Records from a data collection
::::::
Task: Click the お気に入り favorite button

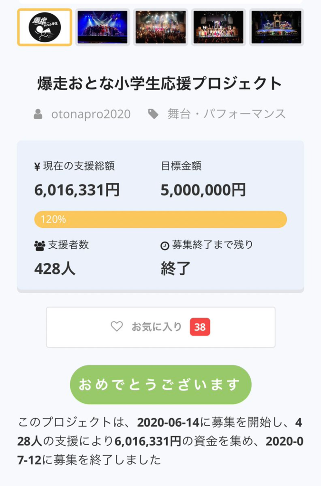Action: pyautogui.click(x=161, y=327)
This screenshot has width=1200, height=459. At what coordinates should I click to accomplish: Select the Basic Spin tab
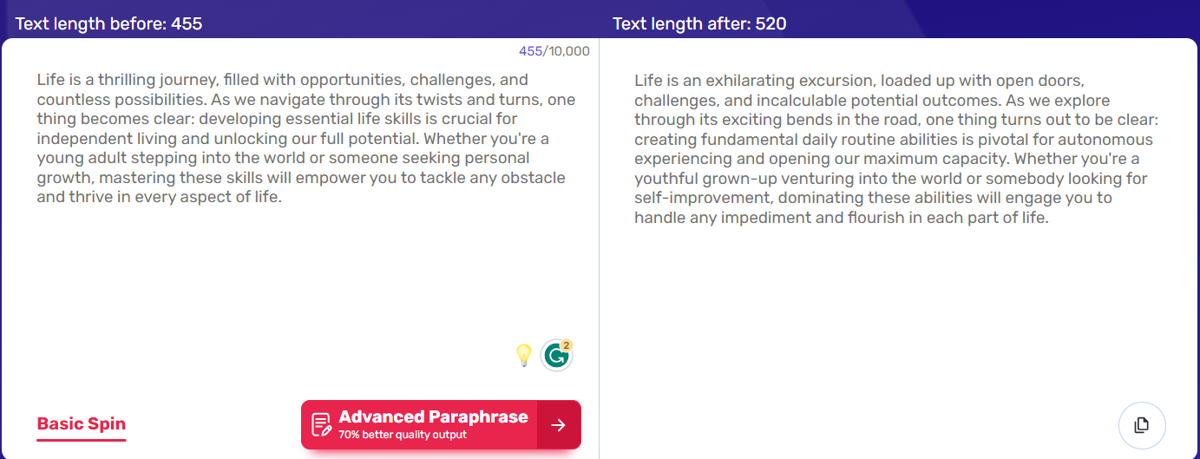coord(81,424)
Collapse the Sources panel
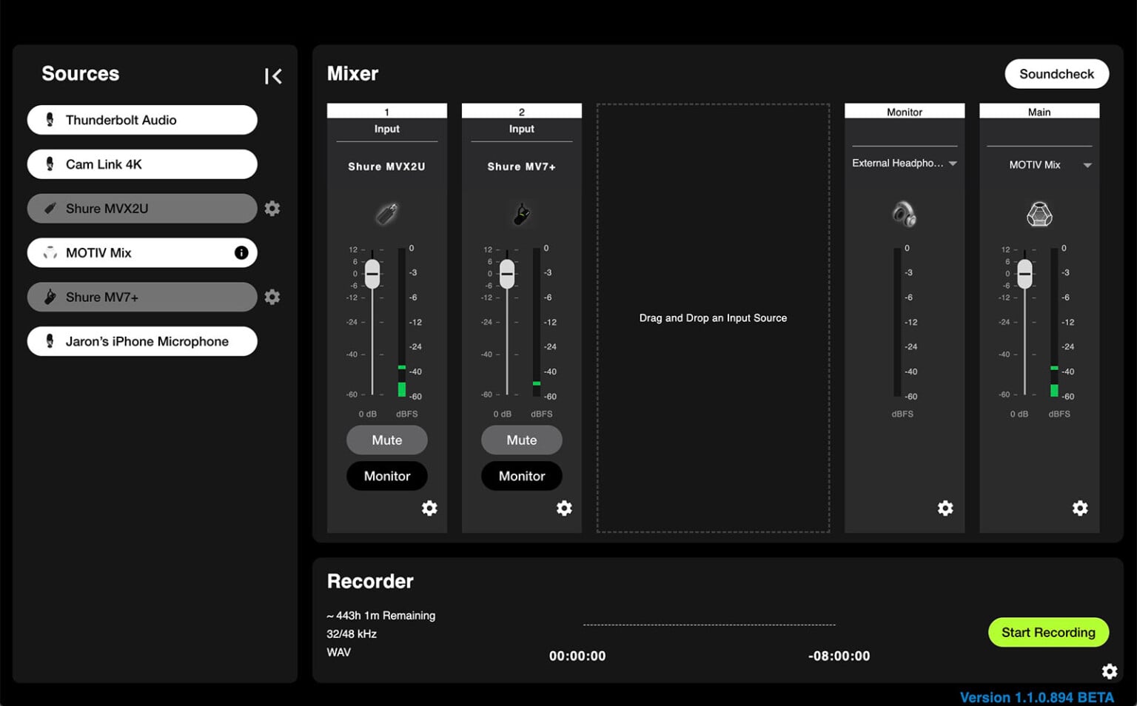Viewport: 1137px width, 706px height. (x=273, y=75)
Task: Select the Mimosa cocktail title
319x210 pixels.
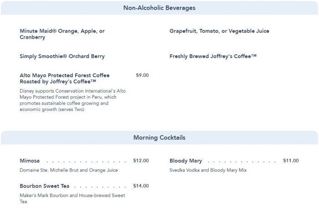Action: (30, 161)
::::::
Find the line holding "Task: Select the Mimosa cocktail title" in the data above. Retype it and every later line exactly, through the end, but not the pictures.

Task: Select the Mimosa cocktail title
319x210 pixels.
Action: (30, 161)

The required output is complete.